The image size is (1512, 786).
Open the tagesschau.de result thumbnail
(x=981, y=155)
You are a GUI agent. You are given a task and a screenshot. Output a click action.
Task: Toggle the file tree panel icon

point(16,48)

*About this exercise:* Using the records above, please retype only the run of lines from the line holding "You are a GUI" through the last line, both ends included.

*Answer below:*
You are a GUI agent. You are given a task and a screenshot. Output a click action.
Task: Toggle the file tree panel icon

point(16,48)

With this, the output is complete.